Für jeden Autor, ob in Verlagshänden oder Selfpublisher, gehört es dazu wie das Amen in der Kirche: das Lektorat. Sollte es zumindest. Wer in Verlagen veröffentlicht, kommt in der Regel gar nicht darum herum, denn ein Lektorat gehört zum Publikationsprozess eines Verlagshauses einfach dazu. Wer ohne Verlag veröffentlicht, sollte sich vor Augen führen, dass ein Lektorat für jeden Text notwendig ist. Kein Autor ist perfekt, und jeder Text gewinnt durch den Feinschliff eines Lektorats. Das hat nichts mit Genre oder Thema zu tun; ob historischer Roman, ChickLit, literarischer Entwicklungsroman, Fantasy, Thriller oder Krimi – das Manuskript sollte unbedingt von einer außenstehenden Person, möglichst einer, die das Lektorieren gelernt hat, durchgesehen werden. Das mag den Selfpublisher zusätzliches Geld kosten, aber ihr dürft mir glauben: Diese Ausgabe lohnt sich IMMER.

Aber was passiert eigentlich in so einem Lektorat? Werden da nur die Rechtschreib- und Grammatikfehler korrigiert, oder versucht der Lektor gar, dem Autor seine eigenen Ideen und/oder seinen Stil aufzuzwingen? Ersteres kann ich mit einem klaren Nein beantworten, denn solche Dinge fallen unters Korrektorat, das zwar manchmal gleich mit im Lektorat läuft, im besten Falle aber hinterher von mindestens einer anderen Person durchgeführt wird, die den Text noch nicht kennt und demnach noch nicht betriebsblind ist.
Zum zweiten Punkt: Normalerweise tut ein Lektor so etwas nicht. Zwar kommt es ab und zu schon einmal vor, dass der Lektor übers Ziel hinausschießt und tatsächlich zu große Eingriffe in den Originaltext stattfinden, doch das sind im Großen und Ganzen doch eher Ausnahmefälle. Wenn man in einem Verlag veröffentlicht, kann man sich in solchen Fällen ggf. beschweren und bekommt möglicherweise dann einen anderen Lektor zugeteilt. Als Selfpublisher sollte man seinen Lektor sachlich auf die Problematik hinweisen und, falls es nicht zu einer Einigung kommt, ggf. den Lektor wechseln.

Jetzt fragt ihr natürlich: Wann greift ein Lektor denn zu sehr in den Text ein? Das ist nicht ganz einfach zu beantworten. Manch ein angehender Autor reagiert extrem empfindlich auf die kleinsten Vorschläge zur Wortänderung, zum Stil oder zum Aufbau der Story. Andere bestehen sogar darauf, dass jeder ihrer Sätze exakt so und nicht anders genial ist und es sowieso keinerlei Veränderungen bedarf.
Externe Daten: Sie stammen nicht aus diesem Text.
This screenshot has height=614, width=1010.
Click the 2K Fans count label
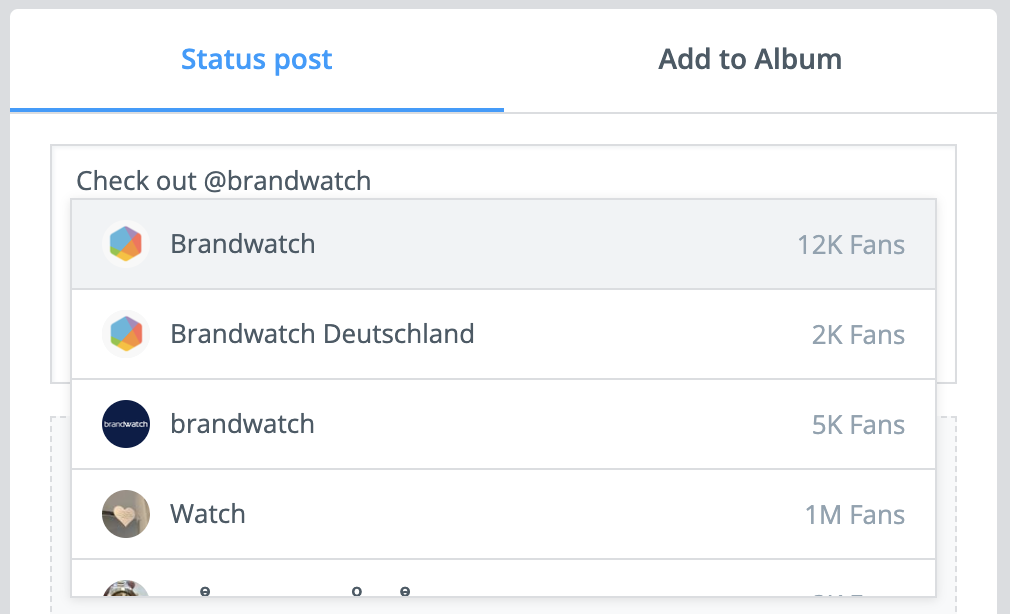pos(858,335)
Das ist nicht der richtige Weg, denn unter solchen Voraussetzungen ist ein Lektorat überhaupt nicht möglich. Problematisch wird es hingegen aus Autorensicht zum Beispiel, wenn der Lektor wirklich versucht, das gesamte Buch nach seinen Ideen umzuschreiben, Figuren durch neue Charakterisierungen verfälscht oder ähnliches. Grundsätzlich ist auf beiden Seiten Fingerspitzengefühl angesagt, doch so läuft es meiner Erfahrung nach in den meisten Fällen auch ab.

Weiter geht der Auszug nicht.